そうですね。自分のなかでは7、8割はプロのほうに気持ちが傾いて。決め手は、年末に実家に帰って家族と話したことですね。
――ご両親は具体的に何ておっしゃってたんですか?
「昌倫が小さいときから、そう(プロに)なってほしいと思ってたよ」「せっかくこれだけ結果が出てきていて、チャレンジできる環境もあるんだから……」と背中を押してくれて。家族がすごく応援してくれるので、そこでようやく自分の気持ちが固まりました。
コロナで練習もできず、気づいたら全日本に……
――家族の声が「プロになる」決め手になったんですね。その翌年には全日本選手権で準優勝しました。この結果は、プロになるという覚悟や心境の変化が表れたということかな?
いや、それが正直、この時点では覚悟とか心境の変化というのはあまりなくて……。
――あれ?そうなんだ。
周りにも「プロになる」と宣言していたとはいえ、あまり実感がわかず、フワフワしてました(笑)。でも全日本選手権が終わってから、「おめでとう!」「プロになるんだってね。頑張ってね!」、といろいろ声をかけてもらって。やっとそこで「そうか。オレ、プロになるんやなぁ」と実感しましたね。
――フワフワしていた(笑)。そこも今村君らしいね。
それより、コロナの影響で、部活のことがとにかく大変で……。いちおう主将をしていたので。
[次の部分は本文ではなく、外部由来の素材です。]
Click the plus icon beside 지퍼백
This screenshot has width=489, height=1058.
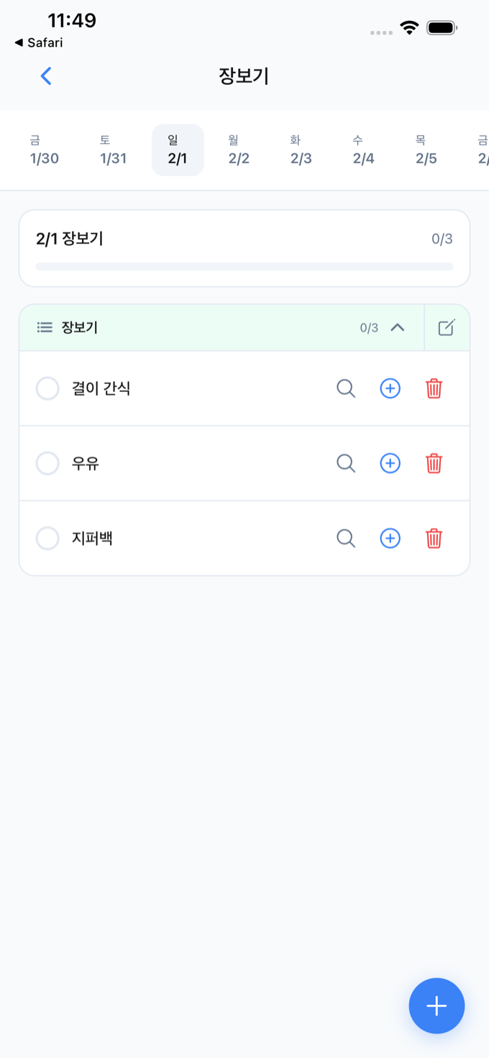tap(390, 538)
――そうか、昨年(2020年)は、満足に練習ができない時期が続いたよね。
最終学年となった年の3月末にテニス部が活動停止になって、その後2か月くらいずっと練習ができませんでした。主要な大会も軒並み中止になってしまい、部をどう運営していこうか、連日のようにチームでミーティングしていました。ずっとバタバタしていて、自分のことは何も考えられなくて、気づいたら全日本選手権が始まった、みたいな感じで。
――だから、こちらが美しい物語として求めがちな「プロとしての覚悟を持って挑んだ全日本選手権」というよりは、コロナでずっとバタバタしていて、気持ちの準備もできないまま全日本に臨んだという。
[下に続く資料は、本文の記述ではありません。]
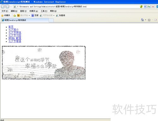This screenshot has height=121, width=158.
Task: Open the 百度 paw favorites shortcut
Action: 35,15
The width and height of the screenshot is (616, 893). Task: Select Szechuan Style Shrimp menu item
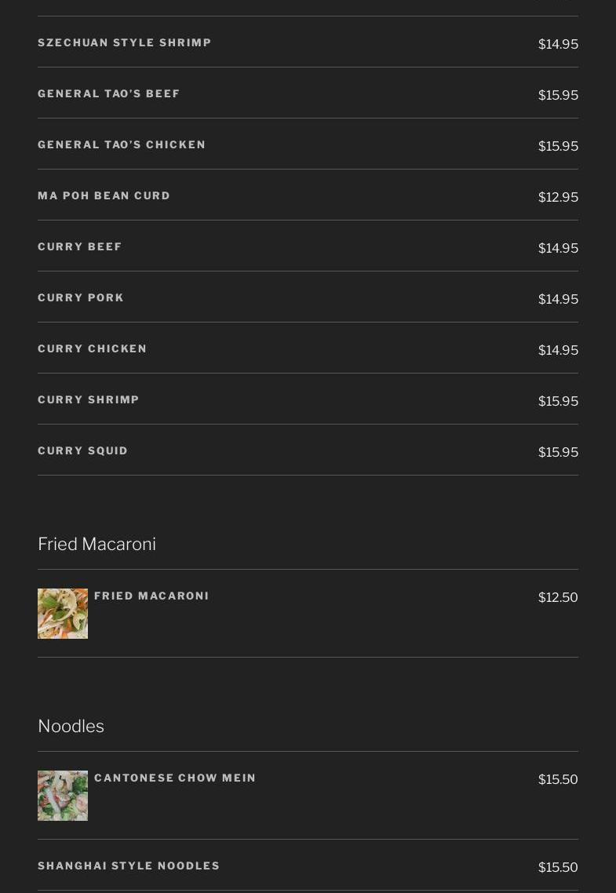125,43
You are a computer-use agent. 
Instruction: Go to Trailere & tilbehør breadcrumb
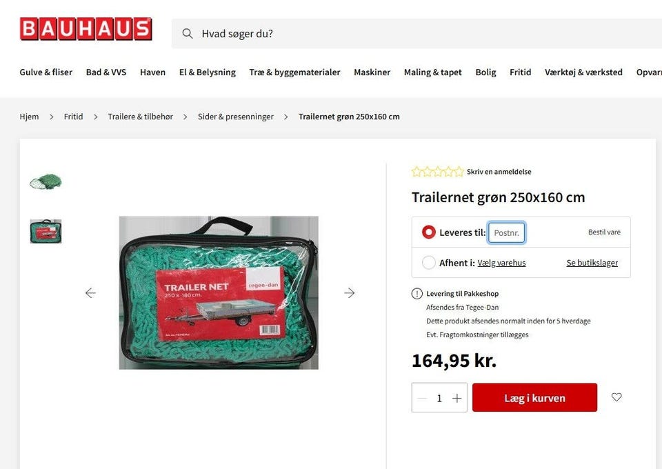(140, 117)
でも、逆にそっちの方がよかったのかな、と思います。何も考えずに、背負うものもなく、一戦一戦戦っていたら、決勝に行けたという感じですね。
グランドスラムを見据えて、一戦一戦
――今村君はプロの世界に、テニス部の仲間は就職と、進路が分かれました。
今になってそのことを実感しますね。テニス部で苦楽を共にしたみんながネクタイ絞めていたり、「初任給が出た」みたいな話を聞いたり……。
――焦りみたいなものはある?
正直、焦ることはありますね。遠征先でもしばらく隔離生活を送るのですが、そのときに「何か勉強しておいたほうがいいのかなぁ」とか考えちゃいます。
――でも大学の仲間たちは、みんな今村君のことを応援してくれているんじゃないかな。
そうですね。応援してくれてはいると思います。
――今村君以外の人たちは、職業としてのテニスはあきらめたわけだからね。フィールドは違うけど、今村君が頑張っていることが刺激になっていると思うよ。
ありがとうございます。
――最後に、月並みな質問だけど、プロとしての第一歩を踏み出して、今後の目標は?どういうプレーヤーになっていきたいですか?
目標かぁ……(笑)。
やっぱり最終的にはグランドスラムに出場することが目標です。でも今は目標までの距離があるので、この1年から1年半くらいでATPランキングの500位を切って、300位くらいまでいけるように。一戦一戦、コツコツ積み上げていければと思います。
コロナの影響で、海外に出るにもいろいろ制約があったり、大会自体が少なかったり、選手にとっては厳しい環境が続いています。でも、頑張るしかないですね。
コロナ禍という特殊な状況のなか、ファンとの交流イベントにもチャレンジしながら、プロテニスの世界に挑んでいる今村選手。これからの活躍に期待しています!